How sensory-motor system in other types of dystonia such as writer’s cramp or facial dystonia would react to the perturbations used in this protocol would probably depend on the type of dystonia and whether the dystonia is present in rest or is induced by action. Probably dystonia in the hands or arms would be more responsive to perturbations that are applied at the arm, as is the case in this study, while cervical dystonia would be less responsive. Cervical dystonia in MD in any case seems to be generated by a more central generator and would therefore be intrinsically unresponsive to outside perturbations. If this is also true for other cases of cervical dystonia would have to be investigated. It could be that if the perturbations were applied at the neck, it would be able to affect the low-frequency drive.

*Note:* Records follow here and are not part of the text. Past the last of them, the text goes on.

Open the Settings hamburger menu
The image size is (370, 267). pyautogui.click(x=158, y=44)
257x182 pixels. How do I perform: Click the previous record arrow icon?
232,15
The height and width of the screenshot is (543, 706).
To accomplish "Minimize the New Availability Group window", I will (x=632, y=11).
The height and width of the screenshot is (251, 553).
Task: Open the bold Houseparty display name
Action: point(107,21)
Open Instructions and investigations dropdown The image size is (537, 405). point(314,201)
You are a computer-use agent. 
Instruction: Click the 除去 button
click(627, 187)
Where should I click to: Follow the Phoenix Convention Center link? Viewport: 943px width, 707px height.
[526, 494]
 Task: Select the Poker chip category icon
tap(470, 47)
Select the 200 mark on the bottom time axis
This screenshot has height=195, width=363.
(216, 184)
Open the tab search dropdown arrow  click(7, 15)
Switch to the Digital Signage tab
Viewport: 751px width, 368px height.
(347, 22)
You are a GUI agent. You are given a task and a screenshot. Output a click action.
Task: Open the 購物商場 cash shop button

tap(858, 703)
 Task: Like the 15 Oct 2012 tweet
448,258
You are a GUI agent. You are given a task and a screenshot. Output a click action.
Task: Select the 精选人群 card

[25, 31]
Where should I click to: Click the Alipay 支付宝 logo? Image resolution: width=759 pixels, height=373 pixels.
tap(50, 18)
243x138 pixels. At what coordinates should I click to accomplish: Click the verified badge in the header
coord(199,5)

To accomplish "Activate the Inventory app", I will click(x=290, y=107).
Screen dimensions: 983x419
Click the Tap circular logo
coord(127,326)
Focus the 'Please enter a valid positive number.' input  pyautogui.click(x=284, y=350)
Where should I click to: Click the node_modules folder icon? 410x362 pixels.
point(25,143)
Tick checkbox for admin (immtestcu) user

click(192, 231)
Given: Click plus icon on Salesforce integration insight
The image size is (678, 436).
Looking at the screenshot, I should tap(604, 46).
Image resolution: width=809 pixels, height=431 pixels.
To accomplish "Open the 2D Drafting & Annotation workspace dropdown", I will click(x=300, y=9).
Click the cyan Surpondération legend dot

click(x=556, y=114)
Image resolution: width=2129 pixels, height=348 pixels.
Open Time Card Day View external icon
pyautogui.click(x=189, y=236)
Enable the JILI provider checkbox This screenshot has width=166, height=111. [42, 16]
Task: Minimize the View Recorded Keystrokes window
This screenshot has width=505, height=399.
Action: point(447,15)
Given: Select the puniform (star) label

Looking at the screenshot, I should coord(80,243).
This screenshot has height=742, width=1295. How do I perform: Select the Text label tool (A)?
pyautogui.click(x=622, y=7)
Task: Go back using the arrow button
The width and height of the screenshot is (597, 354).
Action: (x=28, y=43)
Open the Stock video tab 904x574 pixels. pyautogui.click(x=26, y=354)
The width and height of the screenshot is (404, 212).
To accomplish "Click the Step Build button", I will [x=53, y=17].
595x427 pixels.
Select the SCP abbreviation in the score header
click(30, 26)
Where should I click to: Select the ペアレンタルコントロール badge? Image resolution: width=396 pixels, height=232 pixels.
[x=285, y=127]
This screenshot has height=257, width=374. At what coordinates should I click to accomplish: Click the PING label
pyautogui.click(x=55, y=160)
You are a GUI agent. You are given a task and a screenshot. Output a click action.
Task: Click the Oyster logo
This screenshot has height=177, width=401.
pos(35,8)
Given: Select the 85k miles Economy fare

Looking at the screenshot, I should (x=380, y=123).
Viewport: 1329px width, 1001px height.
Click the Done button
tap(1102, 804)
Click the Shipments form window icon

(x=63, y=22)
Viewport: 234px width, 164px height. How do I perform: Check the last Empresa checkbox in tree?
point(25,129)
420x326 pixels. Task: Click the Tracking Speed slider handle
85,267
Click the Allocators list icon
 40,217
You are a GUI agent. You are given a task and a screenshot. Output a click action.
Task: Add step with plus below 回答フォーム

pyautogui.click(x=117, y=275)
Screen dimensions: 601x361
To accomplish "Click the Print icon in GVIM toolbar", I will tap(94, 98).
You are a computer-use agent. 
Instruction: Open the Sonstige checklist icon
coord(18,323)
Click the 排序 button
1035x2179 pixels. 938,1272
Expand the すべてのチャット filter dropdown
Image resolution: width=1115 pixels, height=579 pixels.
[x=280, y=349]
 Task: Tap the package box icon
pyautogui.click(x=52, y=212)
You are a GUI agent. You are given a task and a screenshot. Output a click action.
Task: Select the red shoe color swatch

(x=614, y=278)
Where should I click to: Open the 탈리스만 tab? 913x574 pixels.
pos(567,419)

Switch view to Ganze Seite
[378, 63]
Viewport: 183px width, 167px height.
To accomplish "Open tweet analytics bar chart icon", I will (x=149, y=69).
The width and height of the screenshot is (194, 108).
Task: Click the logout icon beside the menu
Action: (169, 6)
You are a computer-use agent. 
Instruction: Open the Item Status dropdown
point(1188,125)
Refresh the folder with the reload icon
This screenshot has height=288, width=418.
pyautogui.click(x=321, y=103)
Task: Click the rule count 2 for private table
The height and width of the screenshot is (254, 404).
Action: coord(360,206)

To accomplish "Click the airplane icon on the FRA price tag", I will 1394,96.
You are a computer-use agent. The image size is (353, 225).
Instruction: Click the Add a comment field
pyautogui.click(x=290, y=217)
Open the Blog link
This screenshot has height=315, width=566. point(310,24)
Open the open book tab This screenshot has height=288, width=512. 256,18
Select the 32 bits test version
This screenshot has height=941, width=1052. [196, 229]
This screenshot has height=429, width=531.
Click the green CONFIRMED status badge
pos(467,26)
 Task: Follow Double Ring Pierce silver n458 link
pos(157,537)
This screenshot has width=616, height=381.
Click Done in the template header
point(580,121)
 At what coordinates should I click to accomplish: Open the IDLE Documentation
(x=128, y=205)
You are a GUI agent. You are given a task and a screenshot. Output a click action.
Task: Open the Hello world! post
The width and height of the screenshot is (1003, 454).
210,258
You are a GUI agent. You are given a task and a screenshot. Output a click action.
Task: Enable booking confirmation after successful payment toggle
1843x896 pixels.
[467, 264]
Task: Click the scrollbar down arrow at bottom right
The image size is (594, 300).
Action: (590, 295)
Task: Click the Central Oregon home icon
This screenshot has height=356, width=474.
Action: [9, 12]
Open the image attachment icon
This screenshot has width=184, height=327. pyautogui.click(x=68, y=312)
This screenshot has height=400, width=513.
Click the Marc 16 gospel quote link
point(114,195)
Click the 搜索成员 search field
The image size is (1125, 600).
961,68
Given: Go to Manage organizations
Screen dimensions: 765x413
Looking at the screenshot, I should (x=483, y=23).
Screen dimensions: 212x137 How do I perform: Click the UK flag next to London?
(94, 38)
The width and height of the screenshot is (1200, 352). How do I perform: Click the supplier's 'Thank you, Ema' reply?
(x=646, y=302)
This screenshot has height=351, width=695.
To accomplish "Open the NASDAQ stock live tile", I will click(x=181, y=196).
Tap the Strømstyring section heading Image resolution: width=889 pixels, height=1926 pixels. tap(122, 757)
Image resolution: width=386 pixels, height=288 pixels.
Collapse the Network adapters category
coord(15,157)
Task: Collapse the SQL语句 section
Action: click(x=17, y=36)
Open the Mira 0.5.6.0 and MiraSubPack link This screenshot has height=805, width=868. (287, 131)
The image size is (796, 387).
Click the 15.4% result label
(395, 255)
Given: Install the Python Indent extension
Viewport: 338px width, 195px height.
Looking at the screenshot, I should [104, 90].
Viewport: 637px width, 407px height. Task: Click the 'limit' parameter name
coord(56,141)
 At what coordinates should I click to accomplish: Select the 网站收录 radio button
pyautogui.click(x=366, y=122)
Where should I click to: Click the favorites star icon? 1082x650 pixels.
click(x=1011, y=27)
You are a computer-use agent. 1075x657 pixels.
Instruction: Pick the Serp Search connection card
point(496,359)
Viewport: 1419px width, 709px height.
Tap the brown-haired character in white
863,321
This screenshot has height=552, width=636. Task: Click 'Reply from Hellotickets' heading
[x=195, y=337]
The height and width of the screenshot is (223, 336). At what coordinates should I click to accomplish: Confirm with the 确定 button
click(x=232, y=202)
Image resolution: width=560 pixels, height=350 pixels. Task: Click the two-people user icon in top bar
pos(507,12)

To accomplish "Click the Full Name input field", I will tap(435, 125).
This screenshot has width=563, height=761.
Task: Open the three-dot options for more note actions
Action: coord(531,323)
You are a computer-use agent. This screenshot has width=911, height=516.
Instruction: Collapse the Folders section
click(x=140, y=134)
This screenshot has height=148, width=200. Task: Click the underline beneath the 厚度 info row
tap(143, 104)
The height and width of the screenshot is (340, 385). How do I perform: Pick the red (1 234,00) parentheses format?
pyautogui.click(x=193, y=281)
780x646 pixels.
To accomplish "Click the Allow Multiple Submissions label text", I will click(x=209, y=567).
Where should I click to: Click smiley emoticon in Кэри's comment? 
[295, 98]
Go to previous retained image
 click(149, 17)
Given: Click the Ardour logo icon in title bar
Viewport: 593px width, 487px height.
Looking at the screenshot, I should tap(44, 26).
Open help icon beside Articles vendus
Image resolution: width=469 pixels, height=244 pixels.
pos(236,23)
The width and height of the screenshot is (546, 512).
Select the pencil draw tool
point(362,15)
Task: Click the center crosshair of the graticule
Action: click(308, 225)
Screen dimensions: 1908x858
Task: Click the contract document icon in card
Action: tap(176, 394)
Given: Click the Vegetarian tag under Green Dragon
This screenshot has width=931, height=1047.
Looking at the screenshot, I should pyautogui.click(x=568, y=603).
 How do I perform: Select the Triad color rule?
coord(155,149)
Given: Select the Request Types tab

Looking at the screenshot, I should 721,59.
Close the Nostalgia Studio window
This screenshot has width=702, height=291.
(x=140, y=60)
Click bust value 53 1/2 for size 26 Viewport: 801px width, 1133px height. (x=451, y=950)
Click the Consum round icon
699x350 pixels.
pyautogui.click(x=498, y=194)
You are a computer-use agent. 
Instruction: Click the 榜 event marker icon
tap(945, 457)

It seems likely that, even in a situation where the sensorimotor control system is sensitive to external (torque) perturbations, the stronger drive generated by resonance with sub-cortical structures would override normal output. Sensory signals from perturbations would be detected but they would not affect either the resonance between cortical and subcortical structures or the output of the motor system. A recent study reported that information flow in the 3–7 Hz frequency range is primarily downwards from the CNS to the affected muscles, supporting the idea of a more or less ‘independent’ dystonic drive (Sharott et al. 2008). Therefore, in MD patients, sensory malfunction may be more secondary to dystonia and the intermuscular drive, rather than a cause.
This study was supported by the following research grants: NWO-VIDI grant (project 016.056.333).